WHAT THE TASK ASKS: Copy exactly, and only, the lines from the one containing "Task: Click the toolbar back arrow button" through the last line of the records below.

──────

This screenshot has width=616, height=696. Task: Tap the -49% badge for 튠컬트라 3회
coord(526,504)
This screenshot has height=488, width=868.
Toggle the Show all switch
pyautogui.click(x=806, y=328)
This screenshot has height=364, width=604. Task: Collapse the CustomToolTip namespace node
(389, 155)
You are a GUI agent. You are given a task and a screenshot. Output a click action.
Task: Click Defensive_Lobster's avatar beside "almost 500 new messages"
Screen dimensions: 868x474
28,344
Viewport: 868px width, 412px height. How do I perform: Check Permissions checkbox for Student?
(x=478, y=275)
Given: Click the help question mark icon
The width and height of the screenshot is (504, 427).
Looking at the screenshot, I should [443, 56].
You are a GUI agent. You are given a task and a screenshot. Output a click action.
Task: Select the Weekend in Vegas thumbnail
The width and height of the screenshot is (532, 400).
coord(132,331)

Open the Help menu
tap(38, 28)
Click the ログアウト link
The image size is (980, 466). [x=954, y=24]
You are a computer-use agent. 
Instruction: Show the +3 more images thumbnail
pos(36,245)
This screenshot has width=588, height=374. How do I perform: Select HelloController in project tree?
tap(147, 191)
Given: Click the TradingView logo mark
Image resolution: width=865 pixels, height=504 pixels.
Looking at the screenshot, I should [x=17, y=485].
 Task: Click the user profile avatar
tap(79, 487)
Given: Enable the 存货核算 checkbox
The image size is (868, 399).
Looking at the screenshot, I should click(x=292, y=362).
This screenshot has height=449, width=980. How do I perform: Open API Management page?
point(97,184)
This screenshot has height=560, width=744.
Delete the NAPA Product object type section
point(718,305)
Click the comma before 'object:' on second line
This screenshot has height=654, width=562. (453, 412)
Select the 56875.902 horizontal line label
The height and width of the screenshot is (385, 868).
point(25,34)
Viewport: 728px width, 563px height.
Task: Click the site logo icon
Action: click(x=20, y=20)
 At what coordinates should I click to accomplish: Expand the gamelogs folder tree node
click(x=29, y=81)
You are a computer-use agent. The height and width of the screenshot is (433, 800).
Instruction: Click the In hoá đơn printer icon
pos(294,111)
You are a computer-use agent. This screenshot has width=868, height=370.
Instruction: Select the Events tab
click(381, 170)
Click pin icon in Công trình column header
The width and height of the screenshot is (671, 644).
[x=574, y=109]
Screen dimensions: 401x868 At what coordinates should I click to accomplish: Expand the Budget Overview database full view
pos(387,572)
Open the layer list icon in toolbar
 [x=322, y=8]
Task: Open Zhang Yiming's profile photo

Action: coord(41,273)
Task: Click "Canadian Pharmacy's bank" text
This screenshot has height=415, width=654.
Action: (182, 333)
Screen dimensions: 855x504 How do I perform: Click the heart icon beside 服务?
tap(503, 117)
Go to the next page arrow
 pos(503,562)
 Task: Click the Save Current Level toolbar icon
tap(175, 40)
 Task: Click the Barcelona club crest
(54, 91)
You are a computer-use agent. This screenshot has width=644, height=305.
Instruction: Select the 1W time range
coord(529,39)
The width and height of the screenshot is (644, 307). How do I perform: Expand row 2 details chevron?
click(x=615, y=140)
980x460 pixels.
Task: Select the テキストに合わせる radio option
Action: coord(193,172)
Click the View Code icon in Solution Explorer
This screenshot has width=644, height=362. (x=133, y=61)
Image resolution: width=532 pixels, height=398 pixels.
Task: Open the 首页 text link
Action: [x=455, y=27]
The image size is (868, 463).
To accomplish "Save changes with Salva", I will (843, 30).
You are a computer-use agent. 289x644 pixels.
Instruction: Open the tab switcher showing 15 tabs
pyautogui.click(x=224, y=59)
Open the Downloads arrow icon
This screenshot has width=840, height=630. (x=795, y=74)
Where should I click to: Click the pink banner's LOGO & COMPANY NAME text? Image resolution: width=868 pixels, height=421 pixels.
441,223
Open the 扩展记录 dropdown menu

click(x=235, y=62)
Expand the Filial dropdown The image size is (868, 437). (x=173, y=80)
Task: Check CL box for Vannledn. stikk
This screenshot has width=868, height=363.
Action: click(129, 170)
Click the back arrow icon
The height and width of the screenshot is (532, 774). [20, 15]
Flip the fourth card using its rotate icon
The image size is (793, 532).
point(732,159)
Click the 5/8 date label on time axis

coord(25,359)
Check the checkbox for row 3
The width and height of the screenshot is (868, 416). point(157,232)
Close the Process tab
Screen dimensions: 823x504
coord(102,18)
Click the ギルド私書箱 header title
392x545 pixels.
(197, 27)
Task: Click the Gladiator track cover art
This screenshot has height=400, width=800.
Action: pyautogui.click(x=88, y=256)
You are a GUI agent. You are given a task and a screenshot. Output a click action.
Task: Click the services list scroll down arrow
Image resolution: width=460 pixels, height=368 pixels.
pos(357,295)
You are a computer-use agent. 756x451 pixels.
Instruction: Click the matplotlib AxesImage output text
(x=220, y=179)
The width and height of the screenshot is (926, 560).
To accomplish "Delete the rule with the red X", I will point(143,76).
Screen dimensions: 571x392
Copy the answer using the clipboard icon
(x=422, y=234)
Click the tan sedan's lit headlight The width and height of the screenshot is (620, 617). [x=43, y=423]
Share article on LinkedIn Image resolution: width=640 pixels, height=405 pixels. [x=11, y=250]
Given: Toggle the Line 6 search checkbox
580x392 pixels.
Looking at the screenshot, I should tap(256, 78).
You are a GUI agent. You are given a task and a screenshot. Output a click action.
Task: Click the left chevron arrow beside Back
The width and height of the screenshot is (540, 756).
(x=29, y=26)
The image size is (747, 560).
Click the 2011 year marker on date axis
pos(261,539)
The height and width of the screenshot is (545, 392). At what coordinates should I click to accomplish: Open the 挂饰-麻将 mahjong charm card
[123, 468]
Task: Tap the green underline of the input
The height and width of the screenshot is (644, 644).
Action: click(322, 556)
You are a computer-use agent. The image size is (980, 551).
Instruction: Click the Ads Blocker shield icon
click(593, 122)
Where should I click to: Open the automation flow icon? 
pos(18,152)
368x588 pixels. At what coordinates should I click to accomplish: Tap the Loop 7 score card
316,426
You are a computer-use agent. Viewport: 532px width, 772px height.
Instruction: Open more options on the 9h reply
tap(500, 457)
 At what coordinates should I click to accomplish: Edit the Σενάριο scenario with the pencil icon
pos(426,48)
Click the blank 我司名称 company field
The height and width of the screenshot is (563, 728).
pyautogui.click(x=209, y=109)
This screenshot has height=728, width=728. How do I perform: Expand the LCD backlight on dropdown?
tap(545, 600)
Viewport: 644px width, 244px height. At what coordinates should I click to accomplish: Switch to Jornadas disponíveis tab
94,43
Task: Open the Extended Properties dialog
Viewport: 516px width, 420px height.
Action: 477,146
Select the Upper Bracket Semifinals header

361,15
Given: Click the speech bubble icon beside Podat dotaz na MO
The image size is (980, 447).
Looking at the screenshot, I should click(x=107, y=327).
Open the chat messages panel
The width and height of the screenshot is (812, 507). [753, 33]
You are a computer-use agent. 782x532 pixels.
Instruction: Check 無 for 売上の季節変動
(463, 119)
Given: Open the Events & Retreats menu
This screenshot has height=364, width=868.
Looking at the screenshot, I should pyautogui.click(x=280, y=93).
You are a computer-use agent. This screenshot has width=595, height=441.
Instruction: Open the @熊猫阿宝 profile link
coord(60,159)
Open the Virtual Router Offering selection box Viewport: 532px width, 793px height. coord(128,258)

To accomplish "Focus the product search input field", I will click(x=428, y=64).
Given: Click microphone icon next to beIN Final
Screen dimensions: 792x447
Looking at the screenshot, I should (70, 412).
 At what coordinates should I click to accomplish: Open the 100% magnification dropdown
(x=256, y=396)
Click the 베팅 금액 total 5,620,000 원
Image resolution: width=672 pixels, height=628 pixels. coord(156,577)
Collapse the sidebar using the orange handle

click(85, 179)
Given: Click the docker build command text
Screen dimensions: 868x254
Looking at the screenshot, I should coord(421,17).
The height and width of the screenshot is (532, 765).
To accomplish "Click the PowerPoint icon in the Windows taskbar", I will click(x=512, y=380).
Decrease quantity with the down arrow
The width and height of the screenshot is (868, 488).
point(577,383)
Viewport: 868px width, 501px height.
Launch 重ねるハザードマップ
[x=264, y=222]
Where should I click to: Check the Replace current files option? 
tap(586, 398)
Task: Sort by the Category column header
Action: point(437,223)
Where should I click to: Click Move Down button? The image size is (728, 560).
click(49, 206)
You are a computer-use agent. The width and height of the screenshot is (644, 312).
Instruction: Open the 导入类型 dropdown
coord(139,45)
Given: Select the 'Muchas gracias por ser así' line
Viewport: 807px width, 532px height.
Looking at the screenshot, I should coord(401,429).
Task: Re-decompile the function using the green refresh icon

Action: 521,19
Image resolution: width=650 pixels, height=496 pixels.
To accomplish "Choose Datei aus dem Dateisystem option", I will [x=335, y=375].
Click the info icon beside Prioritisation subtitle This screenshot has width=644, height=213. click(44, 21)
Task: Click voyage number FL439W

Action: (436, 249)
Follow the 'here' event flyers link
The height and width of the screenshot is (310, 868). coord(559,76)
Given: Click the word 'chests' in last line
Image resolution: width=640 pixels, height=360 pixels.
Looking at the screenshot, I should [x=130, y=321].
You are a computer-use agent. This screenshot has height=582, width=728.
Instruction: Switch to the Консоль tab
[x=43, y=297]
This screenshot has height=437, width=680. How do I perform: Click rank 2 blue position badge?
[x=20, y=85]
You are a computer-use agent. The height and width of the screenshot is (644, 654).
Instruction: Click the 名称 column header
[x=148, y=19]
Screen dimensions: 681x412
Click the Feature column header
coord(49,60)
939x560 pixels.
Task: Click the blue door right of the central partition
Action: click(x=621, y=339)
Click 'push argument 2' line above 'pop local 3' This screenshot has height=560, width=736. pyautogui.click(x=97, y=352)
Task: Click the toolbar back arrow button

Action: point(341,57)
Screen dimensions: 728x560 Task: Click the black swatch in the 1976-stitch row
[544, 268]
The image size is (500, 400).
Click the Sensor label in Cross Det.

──────

EXERCISE RESPONSE:
Task: Click the toolbar back arrow button

Action: point(341,57)
Screen dimensions: 728x560 Task: Click the black swatch in the 1976-stitch row
[544, 268]
The image size is (500, 400).
Click the Sensor label in Cross Det.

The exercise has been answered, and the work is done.